United States Army officer

Louis Gustave De Russy (1795 – December 17, 1864) was an engineer and career United States Army officer who served as Major-General in the Louisiana Militia during the American Civil War. He was the oldest West Point graduate to serve in the Confederacy in that war. He is the younger brother of René Edward De Russy, a U.S. brigadier general, who remained with the Union during the war.

Both men had forts named after them. That named for Louis is Fort DeRussy, constructed near Marksville, Louisiana during the Civil War.

==Life==
De Russy was born in 1795 and grew up in New York City. His father Thomas De Russy had served in the French Navy, moving to the American Navy during the American Revolutionary War (France was at that point allied with the rebels). After returning to France, he left in 1786 as tensions were rising that led to the French Revolution and gone to family lands in Saint-Domingue, the wealthiest French colony in the Caribbean. He settled in Cap Français and married a French colonist, Madeleine Baissiere, there in 1787. Their first two sons, Rene Emile and René Edward De Russy, were born on the island. In 1792, the family had to leave quickly because the city was burning from the Haitian Revolution. They lost all their property but safely reached New York City.

==Military and engineering career==
At the age of 18, after eleven months as a cadet, on March 11, 1814, De Russy graduated from the United States Military Academy at West Point, New York. The fact that the War of 1812 was still on may have accelerated his graduation. On January 7, 1816 he married Elizabeth Claire Boerum, from an old Dutch family. They eventually had seven children together before her death in 1836.

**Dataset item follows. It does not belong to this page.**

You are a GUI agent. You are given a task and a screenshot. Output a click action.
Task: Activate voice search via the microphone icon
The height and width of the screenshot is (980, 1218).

After being part of the surveying party to set the US-Canadian border in 1819–1821, De Russy had steady engineering assignments and advanced in his career. In September 1826, De Russy was promoted to major and assigned to the Red River outposts in central Louisiana. He and his family lived between Fort Jesup and Natchitoches. He had most of the remainder of his career and life in Louisiana.

De Russy was passed over and dropped from the Army in 1842, during a reduction in forces. He devoted himself to his plantation and to private engineering jobs. After serving as a major in the state militia, in December 1846 he joined the 1st Louisiana Regiment of Volunteers, being elected to the rank of colonel, and led the regiment in the Mexican War. In July 1847 they fought in the Battle of Tantayuka, their only combat. They were garrisoned at Tampico, where De Russy directed a project to improve traffic on the waterway.

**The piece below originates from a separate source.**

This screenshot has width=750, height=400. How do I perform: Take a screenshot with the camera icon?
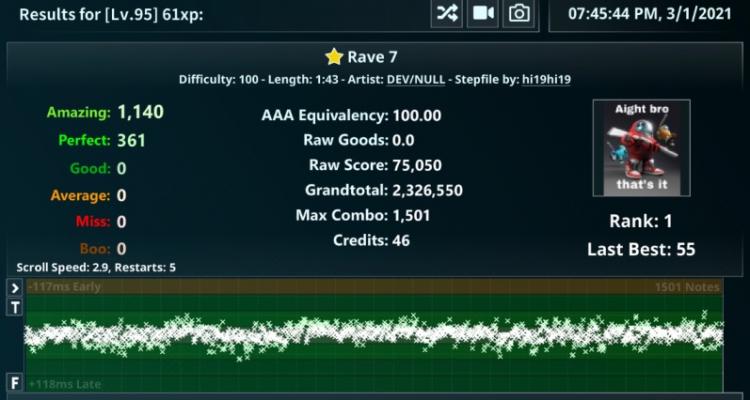pyautogui.click(x=519, y=14)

After their return to Louisiana, he served as major general in the state militia. In 1851 he was elected to the state house and, at the end of the two-year term, to the state senate. He also worked on several major engineering projects and a survey of the Red River.

During the American Civil War, he served the Confederacy as Chief Engineer, working on projects near the Red River.

He died at his home on December 17, 1864; historians believe he had a heart attack.

==Legacy and honors==
- Fort DeRussy, constructed during the Civil War near Marksville, Louisiana, was named for him.